PARTS OF THE EXERCISE:
**1)** Answer these questions from the abstract on bioethanol production from microalgae.
(a) What three developments does the abstract say trigger studies on alternative fuels?
(b) Which hydrolysis methods were applied to the Spirogyra biomass?
(c) What software, and which version, was used for the modeling and statistical analysis?
**2)** Extend the abstract on bioethanol production from microalgae, starting after its last sentence.

PROVIDED PASSAGE:
Response surface optimization of some process condition in bioethanol production using fresh water microalgae biomass
Abstract
Background: The increase in the price of fossil fuel, strict government regulations on exhaust emissions and future depletion of worldwide petroleum reserves trigger studies to look for alternative fuels. Bio-ethanol from different kinds of biomass is one way to reduce both consumption of crude oil and environmental pollution. Although extensive efforts have been put in place to evaluate the potential of microalgae as a biofuels feedstock during the past 4–5 decades but there is currently limited information on the state of Microalgae biomass conversion to ethanol, this study aimed at harnessing the potentials of microalgae as third generation biomass for bioethanol production.
Materials and Methods: The hydrolysis of Spirogyra biomass was carried out using dilute acid, amylase and combine acid and enzyme hydrolysis. Fermentation of the algal hydrolysate were done using baker’s yeast (Sacchromyces cereviacea) isolated from sugarcane juice. Some important process conditions (pH, temperature and incubation time) were subjected to optimization using response surface methodology in order to assess their effect in relation to the bioethanol yield. The modeling and statistical analysis were performed using Design expert software, version 6.0.6.

EXCERPTED RECORDS:
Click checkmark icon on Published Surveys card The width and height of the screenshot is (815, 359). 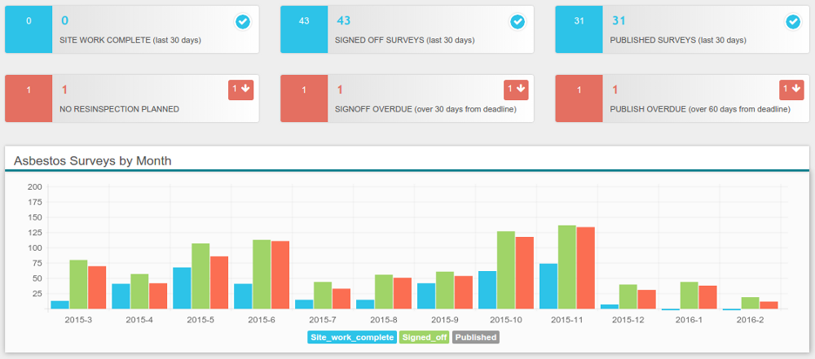[x=793, y=22]
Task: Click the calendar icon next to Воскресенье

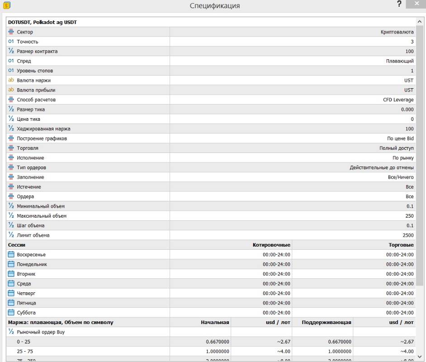Action: 11,255
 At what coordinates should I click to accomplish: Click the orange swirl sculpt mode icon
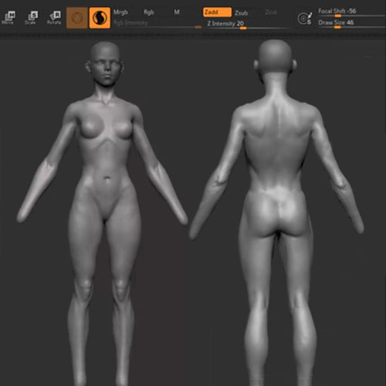click(x=100, y=18)
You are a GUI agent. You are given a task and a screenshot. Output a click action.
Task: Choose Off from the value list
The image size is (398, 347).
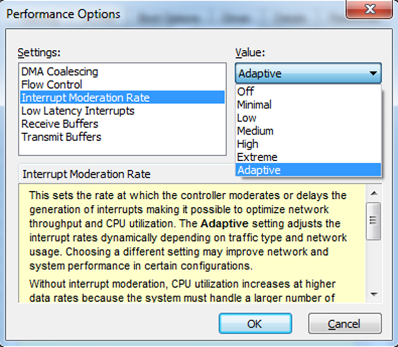pos(308,91)
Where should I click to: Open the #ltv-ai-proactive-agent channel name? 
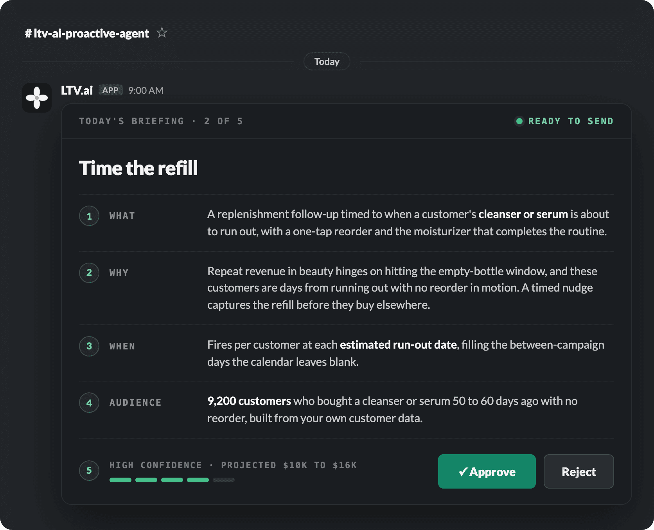click(x=87, y=33)
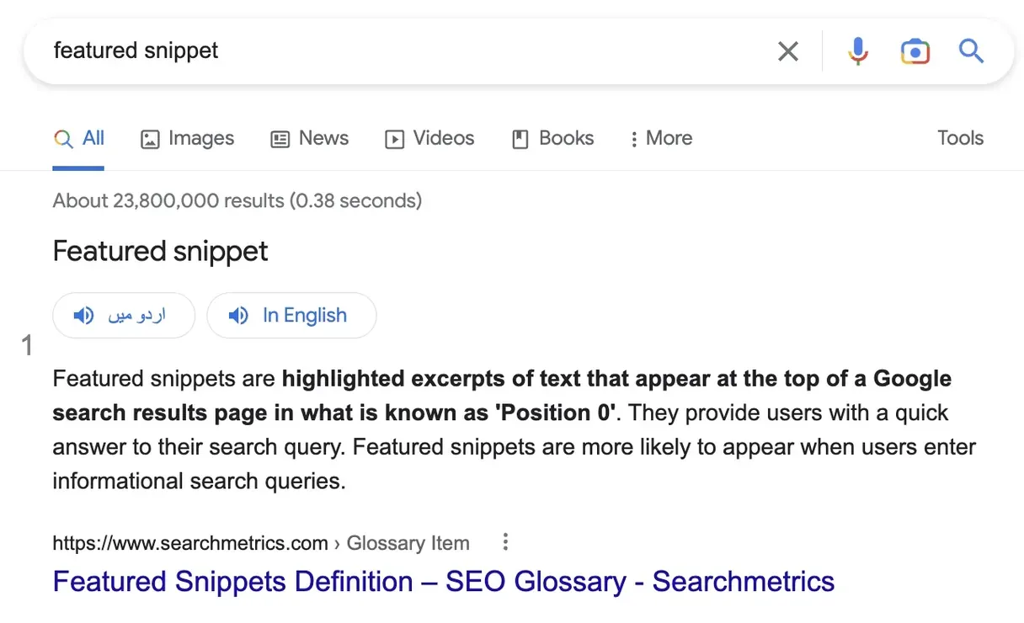The width and height of the screenshot is (1024, 623).
Task: Click the Featured snippet heading text
Action: tap(160, 251)
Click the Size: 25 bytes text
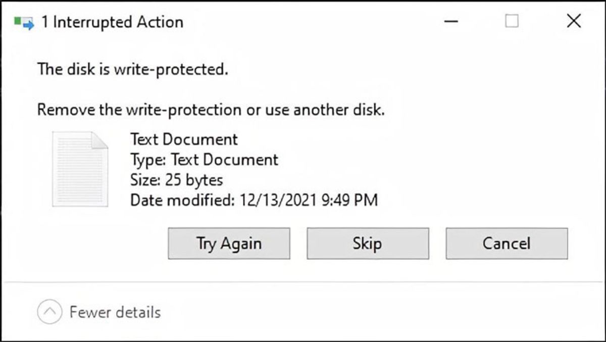 (x=175, y=180)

ANSWERS IN ORDER:
**1)**
(a) The increase in the price of fossil fuel, strict government regulations on exhaust emissions, and future depletion of worldwide petroleum reserves.
(b) Dilute acid, amylase, and combined acid and enzyme hydrolysis.
(c) Design expert software, version 6.0.6.

**2)**
Results: the maximal bioethanol yield of 12 % was obtained with pH of 5.2, at 37.5°C for 152hrs. So also three dimensional contour surface interactions of the parameters shows positive effect of incubation time with less effect of pH and temperature ranges used respectively. Subjecting the product to FT-IR revealed the presence of single carbon bond (2981cm-1), methyl (1417cm-1) and OH group (3331 cm-1) and boiling of 78.73 ± 0.03oC.
Conclusion: Base on the result of this study fresh water Spirogyra spp, could serve as low cost biomass for bioethanol production using combine acid and enzyme hydrolysis at optimized pH, temperature and incubation time.
Keywords: Bioethanol, Spirogyra biomass, Baker’s yeast (Sachromyces Cereviacea), fermentation, hydrolysis.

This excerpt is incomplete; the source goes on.